I have a heavy hand with spice.

When I was younger, my family frequented an Indian restaurant in the neighborhood. The Royal Peacock stands in my rear-view memory as the inception of my adventurous palate. I ate my way through the menu as a kid, and laced up with those great taste-memories is a deep laugh-memory of my father. I don’t remember what he ordered (if he cycled through a number of favorites or had one tried-and-true dish he ate every time) but whatever he ate, it must have been spicy because he sat at the linen covered table sweating profusely throughout the meal.

And I couldn’t stop laughing.

This wasn’t the typical body sweat that I understood as a young man who played outside (occasionally), this was something else, some foreign bodily function. His scalp was dripping, his face melting, he went through a stack of napkins not because he spilled turmeric-tinted sauce everywhere, but because he had to mop his brow after every bite.

I thought it was the funniest thing. I didn’t know anyone who sweated while eating.

Over the years I’ve cultivated a strong tolerance and a great love for dishes so spiked with chilies that they forced me to eat slowly and with care. I pride myself on my ability to not only handle spicy dishes, but to enjoy them, to differentiate between international spice levels and flavor profiles as I eat ethnic foods of many colors.

And then it happened to me. It was slow at first, a drop at the back of my neck, a collection of dew under my nose, I hardly noticed anything amiss. But then it grew, I was wiping my forehead with the sleeve of my shirt after a piping bowl of Thai green curry and saw how wet I’d become. Nevermind, I thought, it will pass.

It did not pass.

I did not grow out of it, I was actively growing into it. There was no way to stop this train, I could resign myself to a life of bland food, or accept the inevitable.

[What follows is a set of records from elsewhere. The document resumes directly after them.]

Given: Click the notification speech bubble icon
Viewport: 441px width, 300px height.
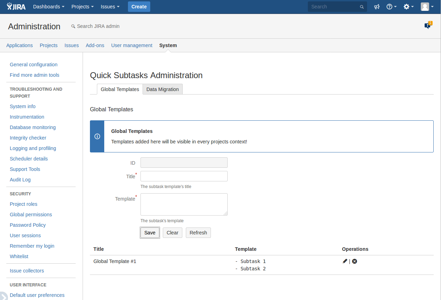Looking at the screenshot, I should pos(427,26).
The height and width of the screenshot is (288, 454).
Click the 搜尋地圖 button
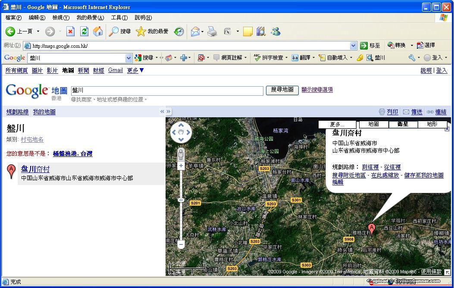pos(282,90)
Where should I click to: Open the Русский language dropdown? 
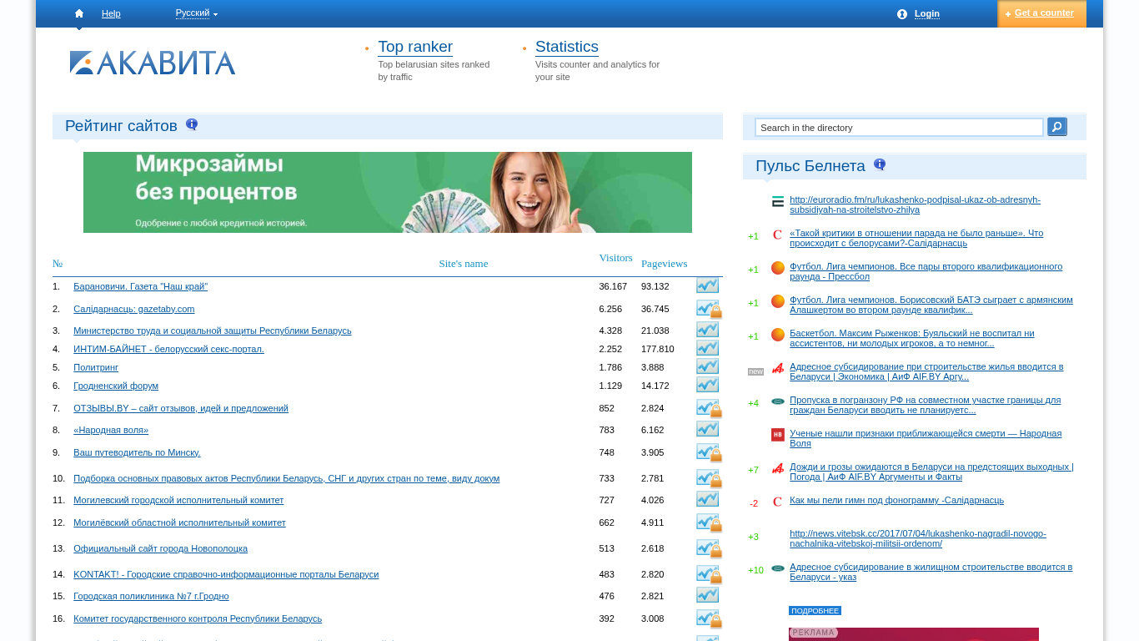point(196,13)
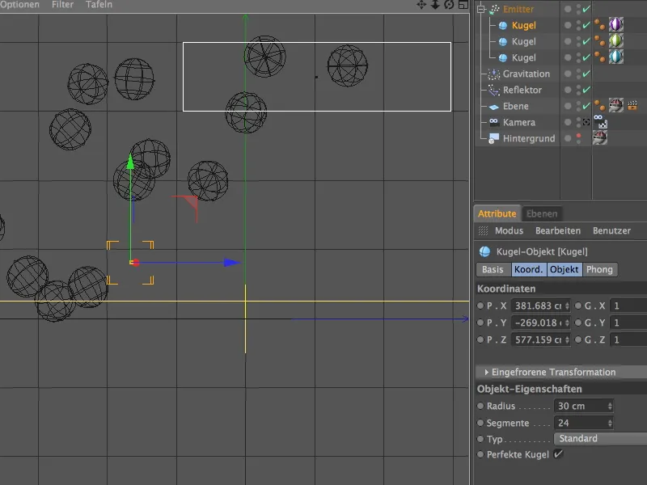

While touring with Flashdance in Tampa I found a Jamaican restaurant and ate there for lunch with two friends. The cafe made their own hot sauce, and Jamaican hot sauce is one of my favorites. I brought a few little cups of the sauce (dispensed at a stand with napkins and plastic cutlery) over to the table and dumped one onto my rice and peas. A quick stir-and-taste told me it was not nearly hot enough for my satisfaction, so I promptly dumped the remaining two small cups onto my food and dug in.

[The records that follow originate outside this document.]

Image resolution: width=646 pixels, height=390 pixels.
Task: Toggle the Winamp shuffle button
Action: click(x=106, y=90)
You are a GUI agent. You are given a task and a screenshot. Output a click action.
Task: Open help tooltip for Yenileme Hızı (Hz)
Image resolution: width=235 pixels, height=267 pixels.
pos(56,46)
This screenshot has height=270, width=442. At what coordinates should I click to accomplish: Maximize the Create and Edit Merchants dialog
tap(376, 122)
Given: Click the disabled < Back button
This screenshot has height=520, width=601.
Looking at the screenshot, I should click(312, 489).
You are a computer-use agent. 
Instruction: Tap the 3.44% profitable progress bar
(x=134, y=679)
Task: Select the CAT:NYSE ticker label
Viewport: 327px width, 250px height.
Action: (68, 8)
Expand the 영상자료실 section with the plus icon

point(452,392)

Within minutes I knew I had made a mistake. This sauce was hot, it was a level of spice that I both love and rarely find. And I was dripping. I kept my head down, salting the plate with my own sweat, slightly ashamed of my perspiration, but more focused on the task at hand: finishing lunch. At some point in conversation with my friends I opened my mouth to speak and couldn’t get the words out. Derek looked at me and laughed, “Whoa there, Dan, you ok?” I looked like I had stepped out of a pool and into the restaurant.

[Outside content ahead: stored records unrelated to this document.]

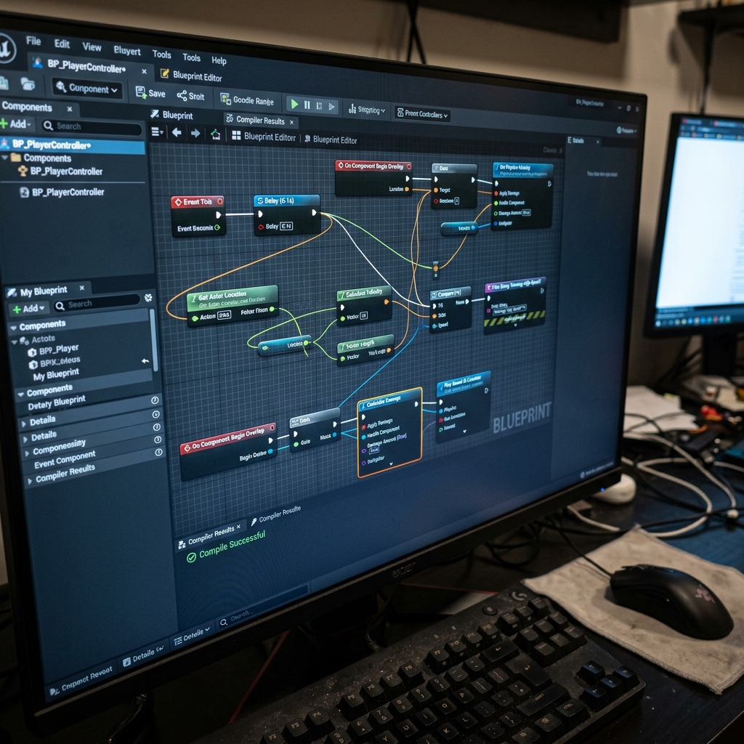Open the My Blueprint settings gear
The image size is (744, 744).
[148, 297]
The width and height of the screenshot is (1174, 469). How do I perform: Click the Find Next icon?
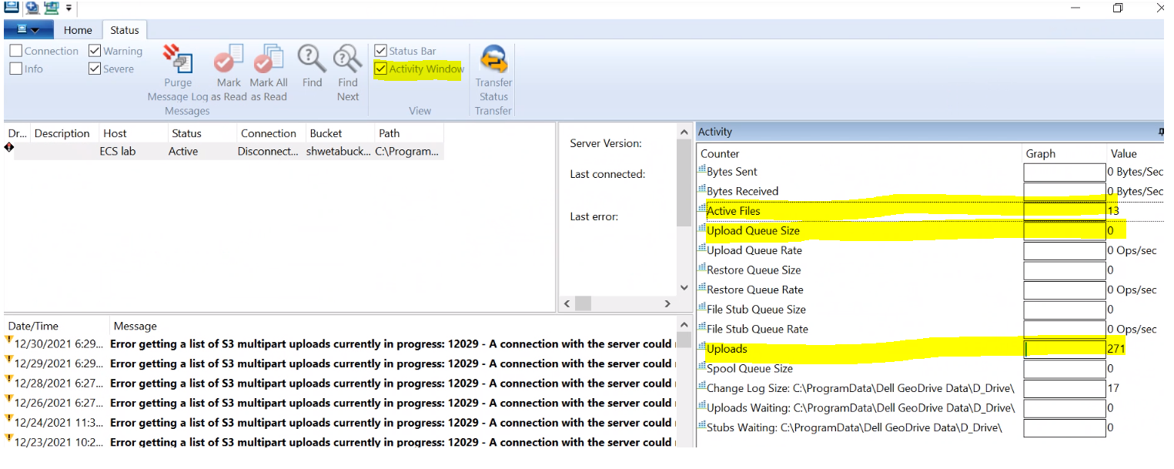(x=348, y=59)
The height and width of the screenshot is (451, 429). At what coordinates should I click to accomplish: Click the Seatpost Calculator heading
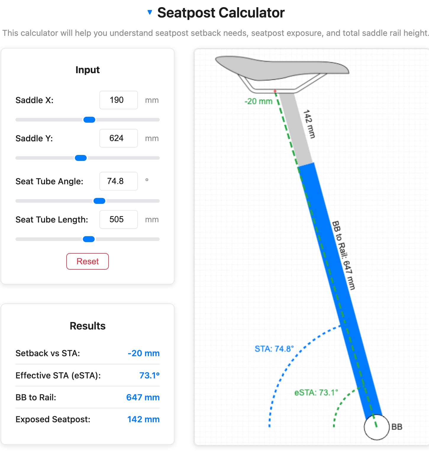[221, 13]
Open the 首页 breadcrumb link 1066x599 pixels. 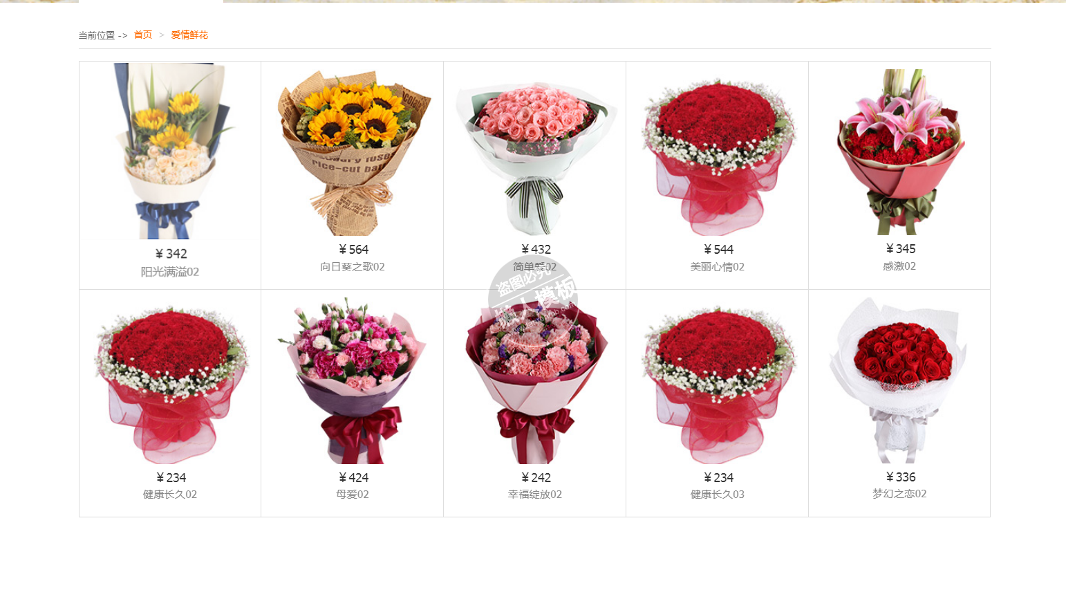click(x=143, y=35)
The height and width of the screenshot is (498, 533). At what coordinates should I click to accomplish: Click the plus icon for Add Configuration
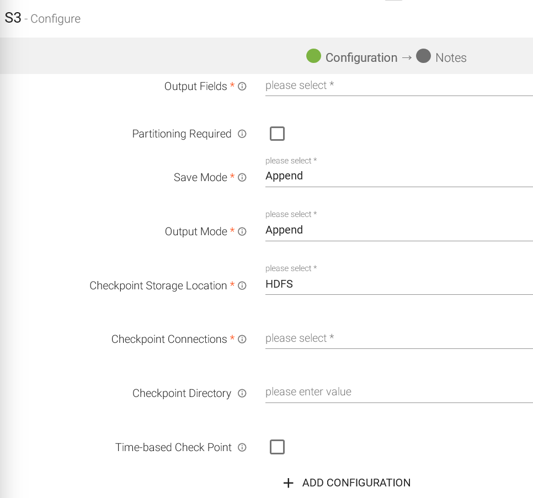point(288,483)
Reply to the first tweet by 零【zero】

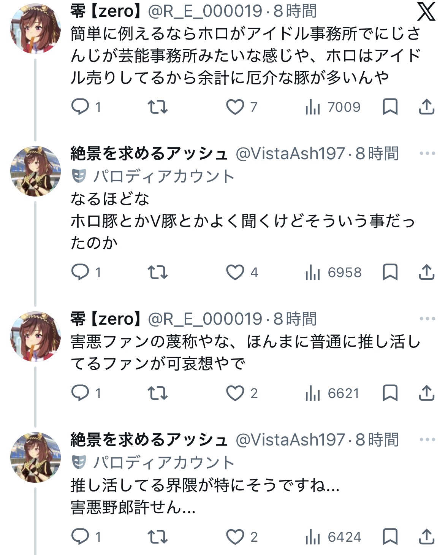[x=80, y=107]
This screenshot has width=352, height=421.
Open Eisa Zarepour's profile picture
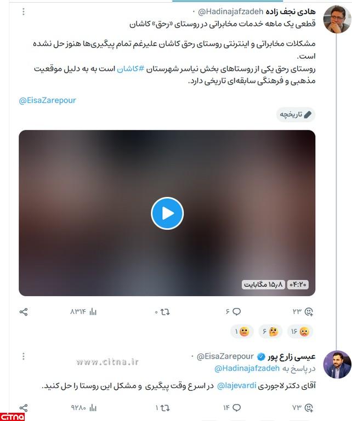337,365
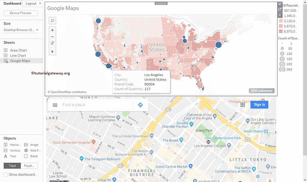Switch to the Layout tab
The height and width of the screenshot is (182, 307).
(33, 4)
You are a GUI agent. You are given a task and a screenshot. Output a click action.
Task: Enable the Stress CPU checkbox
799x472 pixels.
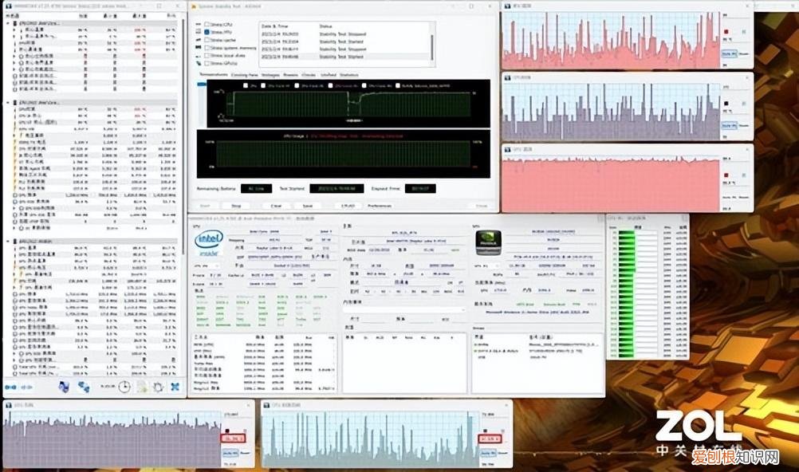(x=209, y=26)
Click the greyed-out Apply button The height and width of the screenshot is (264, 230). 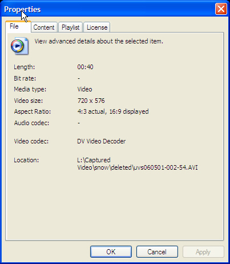click(x=203, y=252)
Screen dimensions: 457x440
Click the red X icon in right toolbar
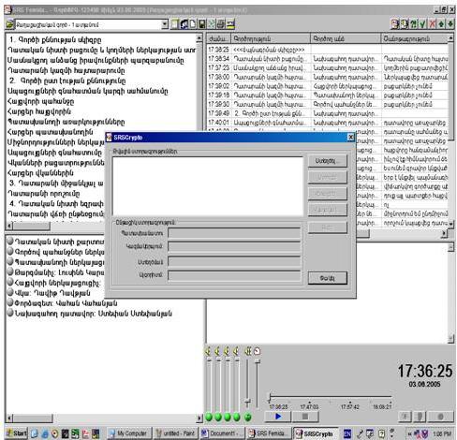point(432,24)
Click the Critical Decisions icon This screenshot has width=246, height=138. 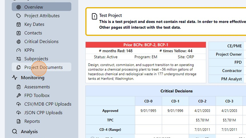tap(19, 42)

I tried to speak again, but now we were all laughing and I was trying to wipe my brow with the cheap napkins, leaving a trail of small white paper all over my face. Derek and David laughed and laughed, pointed at my plate, at the empty cups of hot sauce, and then at my face.

I am the sweaty dad at the table.

Ingredients

  • 2 Apples, peeled, cored and sliced

  • 1 Cherry Pepper, sliced thinly

  • 1 cup Apple Cider Vinegar

  • 1 cup Water

  • ¼ cup Sugar or ⅓ cup Honey

 

Get Busy

  1. Place the sliced apples in a quart-sized mason jar.

  2. In a small saucepan, add the sliced cherry pepper, vinegar, water, and sweetener. Bring everything to a boil, then drop the heat and simmer for 5-10 minutes.

  3. Pour the hot liquid into the mason jar, over the apples, and let it cool on your counter.

  4. Screw the lid in place, and set it in your fridge. The pickles will be ready in 24 hours, and will keep for a few weeks in brine in your fridge.